少年此前說,包括心靈感應在內的所有窺探內心世界的能力,都原因不明地對埃利克失效。
但在那一刻,還是原因不明,並且時間尤其短暫。
可他是「看」見了的。
漆黑之中出現的,仿佛一直都在那抹黑暗中獨自行走的某個男人……這樣一閃而過的畫面。
齊木楠雄或許能夠猜測出一點兒內因。
埃利克,除卻他本人身上切實存在著某種特別的性質,還有別的緣故,就是這個人的內心世界——
太封閉了。
換一個說法。他相當排斥別人不經允許的窺探,與自己相關的事情,更排斥傾漏出來,被他人知曉。
可能是性格如此,也可能是曾經受過影響,留下了陰影……總之到底是什麼情況,恐怕連此時的埃利克自己都不知道。
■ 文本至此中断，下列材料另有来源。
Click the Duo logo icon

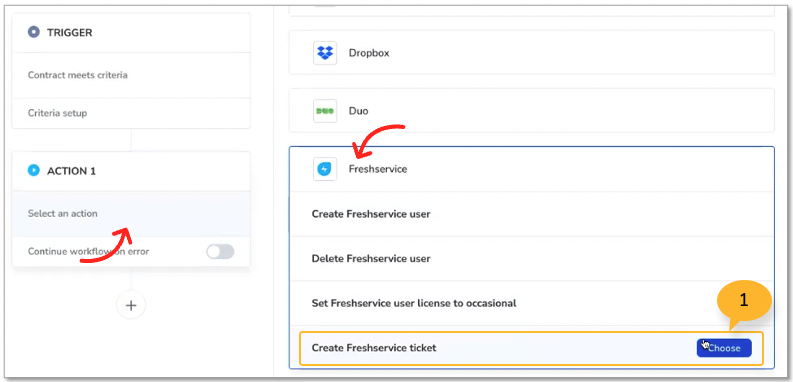(325, 111)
齊木楠雄在某一時刻控制不住露出了震驚的表情,理由就是這個。
他居然「看」到了一眼。
緊閉的大門微微敞開了一絲縫隙,這只能是封閉內心的人自己下意識地鬆動。
——這個人真正的樣子,和想像的……不太一樣。
哪怕是現在,與一毫不差恢復原貌的男人對視之時,齊木楠雄仍這麼想著。
少年面貌的埃利克脾氣不怎麼好,看著也相當地冷。
可只要與他走近了就會發現,銀髮少年並沒有嘴上說的那麼難以接受他人。
他和埼玉成了朋友,又在機緣巧合下遇到了齊木楠雄,三人還沒有認識多久,但某方面的默契顯然已經有了。
但此時的埃利克呢?
埼玉剛剛側身讓開了,齊木楠雄由此可以看清那個男人完整的面容。
曾被柔化的壓迫感,終究以完全的形態,如刺骨寒風暴雪刮在面前,頃刻埋沒頭頂,讓人呼吸幾近凝滯。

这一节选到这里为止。